**DIRECTIONS FOR THIS TASK:** Report the lines of the material that carry the string "next".
━━━━━━━━━━
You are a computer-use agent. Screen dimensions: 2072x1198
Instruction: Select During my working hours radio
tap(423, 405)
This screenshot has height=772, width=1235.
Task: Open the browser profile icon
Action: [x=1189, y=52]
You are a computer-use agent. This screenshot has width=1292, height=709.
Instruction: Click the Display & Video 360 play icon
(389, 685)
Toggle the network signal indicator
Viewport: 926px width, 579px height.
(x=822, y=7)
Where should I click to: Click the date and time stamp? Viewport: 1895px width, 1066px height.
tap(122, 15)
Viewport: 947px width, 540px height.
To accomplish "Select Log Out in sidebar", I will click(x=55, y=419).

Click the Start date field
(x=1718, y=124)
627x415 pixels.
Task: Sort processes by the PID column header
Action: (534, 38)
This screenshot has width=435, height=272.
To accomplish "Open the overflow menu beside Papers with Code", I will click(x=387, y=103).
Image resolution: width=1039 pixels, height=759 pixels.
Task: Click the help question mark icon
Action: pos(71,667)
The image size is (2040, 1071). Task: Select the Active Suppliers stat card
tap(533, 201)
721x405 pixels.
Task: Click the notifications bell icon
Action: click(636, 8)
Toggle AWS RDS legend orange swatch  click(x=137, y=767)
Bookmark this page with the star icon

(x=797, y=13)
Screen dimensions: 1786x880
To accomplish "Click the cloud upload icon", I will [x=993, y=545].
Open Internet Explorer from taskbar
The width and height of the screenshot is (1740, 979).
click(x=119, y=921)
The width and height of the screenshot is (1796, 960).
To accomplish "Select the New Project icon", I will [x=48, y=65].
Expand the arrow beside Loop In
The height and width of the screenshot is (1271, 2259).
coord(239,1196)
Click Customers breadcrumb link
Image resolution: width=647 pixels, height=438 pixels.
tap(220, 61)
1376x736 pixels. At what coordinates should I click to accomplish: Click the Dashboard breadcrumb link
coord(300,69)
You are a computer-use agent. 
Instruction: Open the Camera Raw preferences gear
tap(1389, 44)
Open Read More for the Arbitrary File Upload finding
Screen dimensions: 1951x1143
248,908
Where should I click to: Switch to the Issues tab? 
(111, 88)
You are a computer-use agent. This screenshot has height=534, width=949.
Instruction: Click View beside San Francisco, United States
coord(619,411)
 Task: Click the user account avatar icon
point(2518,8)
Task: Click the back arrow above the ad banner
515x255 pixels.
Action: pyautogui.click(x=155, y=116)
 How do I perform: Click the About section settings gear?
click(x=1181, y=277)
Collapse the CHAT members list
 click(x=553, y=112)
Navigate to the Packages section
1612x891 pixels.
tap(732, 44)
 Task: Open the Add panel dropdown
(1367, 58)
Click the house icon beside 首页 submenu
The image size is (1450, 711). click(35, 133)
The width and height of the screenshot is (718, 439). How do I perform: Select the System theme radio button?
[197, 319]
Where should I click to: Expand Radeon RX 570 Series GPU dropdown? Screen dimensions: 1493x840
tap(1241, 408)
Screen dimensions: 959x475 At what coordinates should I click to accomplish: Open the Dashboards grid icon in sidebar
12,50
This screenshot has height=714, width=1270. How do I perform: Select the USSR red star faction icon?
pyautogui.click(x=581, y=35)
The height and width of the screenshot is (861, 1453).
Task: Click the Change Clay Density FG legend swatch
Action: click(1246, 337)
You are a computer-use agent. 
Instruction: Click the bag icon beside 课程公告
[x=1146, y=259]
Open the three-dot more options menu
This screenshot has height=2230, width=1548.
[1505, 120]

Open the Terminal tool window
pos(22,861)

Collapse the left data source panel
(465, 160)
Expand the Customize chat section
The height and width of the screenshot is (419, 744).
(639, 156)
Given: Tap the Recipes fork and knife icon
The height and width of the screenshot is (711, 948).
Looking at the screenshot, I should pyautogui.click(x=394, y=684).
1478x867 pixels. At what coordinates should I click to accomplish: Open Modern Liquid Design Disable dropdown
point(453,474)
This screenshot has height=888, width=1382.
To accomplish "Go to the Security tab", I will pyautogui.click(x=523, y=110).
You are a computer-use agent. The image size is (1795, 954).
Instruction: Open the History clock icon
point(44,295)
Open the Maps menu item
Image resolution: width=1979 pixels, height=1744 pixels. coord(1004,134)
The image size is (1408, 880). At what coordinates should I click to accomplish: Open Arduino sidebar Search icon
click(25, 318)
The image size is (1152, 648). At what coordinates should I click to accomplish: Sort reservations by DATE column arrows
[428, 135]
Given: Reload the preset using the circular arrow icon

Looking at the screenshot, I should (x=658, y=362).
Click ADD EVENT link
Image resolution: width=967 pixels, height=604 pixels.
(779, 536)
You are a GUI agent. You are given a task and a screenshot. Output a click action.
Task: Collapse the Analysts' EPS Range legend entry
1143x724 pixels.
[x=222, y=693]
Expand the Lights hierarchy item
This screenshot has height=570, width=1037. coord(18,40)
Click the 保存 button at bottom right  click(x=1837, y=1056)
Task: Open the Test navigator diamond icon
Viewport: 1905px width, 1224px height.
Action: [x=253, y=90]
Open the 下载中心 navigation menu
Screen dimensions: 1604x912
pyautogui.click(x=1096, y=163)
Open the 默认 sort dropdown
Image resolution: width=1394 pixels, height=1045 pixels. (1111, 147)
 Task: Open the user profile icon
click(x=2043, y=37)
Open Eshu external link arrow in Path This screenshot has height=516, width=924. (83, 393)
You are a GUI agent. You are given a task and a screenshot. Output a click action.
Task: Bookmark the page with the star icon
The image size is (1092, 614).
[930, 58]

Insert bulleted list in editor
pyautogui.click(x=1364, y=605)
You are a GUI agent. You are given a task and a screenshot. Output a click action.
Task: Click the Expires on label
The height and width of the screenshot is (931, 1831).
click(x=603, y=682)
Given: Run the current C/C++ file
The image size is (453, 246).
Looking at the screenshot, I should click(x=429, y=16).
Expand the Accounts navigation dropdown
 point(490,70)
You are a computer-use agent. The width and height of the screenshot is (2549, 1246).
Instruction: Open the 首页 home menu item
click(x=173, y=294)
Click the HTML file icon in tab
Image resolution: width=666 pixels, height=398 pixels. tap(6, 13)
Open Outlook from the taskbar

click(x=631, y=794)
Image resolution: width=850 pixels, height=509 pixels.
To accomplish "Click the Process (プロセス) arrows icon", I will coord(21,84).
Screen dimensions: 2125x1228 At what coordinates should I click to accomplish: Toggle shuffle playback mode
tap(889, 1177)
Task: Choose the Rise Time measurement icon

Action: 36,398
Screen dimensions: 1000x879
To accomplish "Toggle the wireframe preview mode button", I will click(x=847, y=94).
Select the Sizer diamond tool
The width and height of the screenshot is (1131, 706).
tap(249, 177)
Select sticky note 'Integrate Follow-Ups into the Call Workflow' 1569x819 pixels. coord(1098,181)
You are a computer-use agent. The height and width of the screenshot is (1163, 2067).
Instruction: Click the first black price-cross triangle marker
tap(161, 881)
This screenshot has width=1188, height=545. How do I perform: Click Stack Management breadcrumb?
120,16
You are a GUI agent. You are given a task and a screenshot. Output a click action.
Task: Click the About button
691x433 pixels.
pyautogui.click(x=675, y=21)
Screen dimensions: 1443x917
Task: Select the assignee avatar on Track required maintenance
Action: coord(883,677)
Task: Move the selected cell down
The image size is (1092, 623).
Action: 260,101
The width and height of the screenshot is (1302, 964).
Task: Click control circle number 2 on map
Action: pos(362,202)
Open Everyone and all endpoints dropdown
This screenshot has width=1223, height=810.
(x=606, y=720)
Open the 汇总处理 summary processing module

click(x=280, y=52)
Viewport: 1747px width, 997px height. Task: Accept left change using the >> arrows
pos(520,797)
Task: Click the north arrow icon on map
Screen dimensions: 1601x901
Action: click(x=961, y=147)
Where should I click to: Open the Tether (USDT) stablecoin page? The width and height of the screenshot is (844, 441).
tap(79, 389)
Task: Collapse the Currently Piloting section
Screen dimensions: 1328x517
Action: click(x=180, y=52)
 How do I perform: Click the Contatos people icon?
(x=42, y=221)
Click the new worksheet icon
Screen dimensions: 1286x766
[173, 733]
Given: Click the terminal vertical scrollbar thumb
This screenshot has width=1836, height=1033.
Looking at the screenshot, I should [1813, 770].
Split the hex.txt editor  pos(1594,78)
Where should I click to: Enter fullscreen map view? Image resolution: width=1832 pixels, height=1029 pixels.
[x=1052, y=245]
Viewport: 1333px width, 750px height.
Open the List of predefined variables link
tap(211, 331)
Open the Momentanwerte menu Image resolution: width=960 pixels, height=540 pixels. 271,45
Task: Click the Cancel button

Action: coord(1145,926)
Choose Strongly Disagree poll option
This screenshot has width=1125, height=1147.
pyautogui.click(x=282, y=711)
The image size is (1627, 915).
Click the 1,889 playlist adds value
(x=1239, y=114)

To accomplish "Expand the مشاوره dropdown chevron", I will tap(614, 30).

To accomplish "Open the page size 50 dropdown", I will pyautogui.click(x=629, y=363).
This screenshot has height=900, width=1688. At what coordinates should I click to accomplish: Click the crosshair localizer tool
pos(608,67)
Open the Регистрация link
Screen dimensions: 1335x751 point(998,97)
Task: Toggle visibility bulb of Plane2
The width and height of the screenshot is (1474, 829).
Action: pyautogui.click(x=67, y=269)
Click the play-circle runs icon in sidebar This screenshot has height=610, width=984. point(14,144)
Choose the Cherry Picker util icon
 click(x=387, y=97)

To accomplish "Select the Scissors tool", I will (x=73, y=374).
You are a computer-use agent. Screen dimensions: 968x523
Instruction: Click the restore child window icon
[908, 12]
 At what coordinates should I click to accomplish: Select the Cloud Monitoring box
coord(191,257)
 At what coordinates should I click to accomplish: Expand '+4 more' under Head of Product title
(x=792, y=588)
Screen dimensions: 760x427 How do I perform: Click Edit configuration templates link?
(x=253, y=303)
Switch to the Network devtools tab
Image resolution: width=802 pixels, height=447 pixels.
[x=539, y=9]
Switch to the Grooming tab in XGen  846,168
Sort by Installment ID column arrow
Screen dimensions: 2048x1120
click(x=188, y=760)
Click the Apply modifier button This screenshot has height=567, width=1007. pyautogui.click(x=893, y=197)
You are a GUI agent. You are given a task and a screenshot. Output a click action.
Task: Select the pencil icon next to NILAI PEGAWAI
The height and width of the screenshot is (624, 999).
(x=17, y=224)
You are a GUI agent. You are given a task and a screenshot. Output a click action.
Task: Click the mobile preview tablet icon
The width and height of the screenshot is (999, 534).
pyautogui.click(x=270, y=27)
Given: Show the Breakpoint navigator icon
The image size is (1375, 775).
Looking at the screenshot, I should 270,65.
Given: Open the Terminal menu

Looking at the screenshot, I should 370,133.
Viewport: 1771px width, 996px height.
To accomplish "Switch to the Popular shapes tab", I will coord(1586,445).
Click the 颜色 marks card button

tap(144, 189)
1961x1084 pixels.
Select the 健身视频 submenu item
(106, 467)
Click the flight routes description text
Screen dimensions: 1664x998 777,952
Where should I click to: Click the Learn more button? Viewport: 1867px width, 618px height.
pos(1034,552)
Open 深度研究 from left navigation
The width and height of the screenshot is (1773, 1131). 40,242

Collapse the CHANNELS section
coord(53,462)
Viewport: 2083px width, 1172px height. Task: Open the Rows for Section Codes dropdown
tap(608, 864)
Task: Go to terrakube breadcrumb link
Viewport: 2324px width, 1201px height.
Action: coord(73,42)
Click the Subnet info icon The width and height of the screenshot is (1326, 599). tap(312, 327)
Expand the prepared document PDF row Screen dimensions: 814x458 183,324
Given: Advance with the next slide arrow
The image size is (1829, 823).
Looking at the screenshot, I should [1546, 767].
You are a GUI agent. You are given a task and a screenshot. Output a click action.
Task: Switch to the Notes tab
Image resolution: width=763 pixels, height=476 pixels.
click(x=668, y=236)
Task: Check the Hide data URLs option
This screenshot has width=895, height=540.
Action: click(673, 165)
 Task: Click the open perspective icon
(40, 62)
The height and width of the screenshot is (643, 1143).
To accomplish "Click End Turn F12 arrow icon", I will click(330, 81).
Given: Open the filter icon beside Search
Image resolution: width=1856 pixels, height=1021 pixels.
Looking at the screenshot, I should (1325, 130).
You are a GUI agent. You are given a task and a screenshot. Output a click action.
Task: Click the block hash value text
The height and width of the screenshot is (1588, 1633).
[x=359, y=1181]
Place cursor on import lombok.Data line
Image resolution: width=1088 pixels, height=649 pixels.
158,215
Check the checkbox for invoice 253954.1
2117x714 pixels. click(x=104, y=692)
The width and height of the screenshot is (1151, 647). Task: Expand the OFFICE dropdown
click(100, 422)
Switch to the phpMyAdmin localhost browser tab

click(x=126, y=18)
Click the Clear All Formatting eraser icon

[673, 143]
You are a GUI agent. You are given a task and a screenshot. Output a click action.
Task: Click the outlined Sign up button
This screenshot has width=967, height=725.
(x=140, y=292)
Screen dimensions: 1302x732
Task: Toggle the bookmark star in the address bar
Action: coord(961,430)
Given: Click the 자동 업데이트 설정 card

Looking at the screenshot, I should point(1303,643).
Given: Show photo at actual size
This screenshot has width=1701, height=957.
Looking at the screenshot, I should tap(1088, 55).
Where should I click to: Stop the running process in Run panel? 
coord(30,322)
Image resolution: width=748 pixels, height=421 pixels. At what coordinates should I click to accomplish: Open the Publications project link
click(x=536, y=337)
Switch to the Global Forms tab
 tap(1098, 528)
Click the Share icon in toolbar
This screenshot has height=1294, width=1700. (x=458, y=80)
━━━━━━━━━━
**ANSWER TO THIS PROBLEM:**
Task: Select the pencil icon next to NILAI PEGAWAI
Given: Advance with the next slide arrow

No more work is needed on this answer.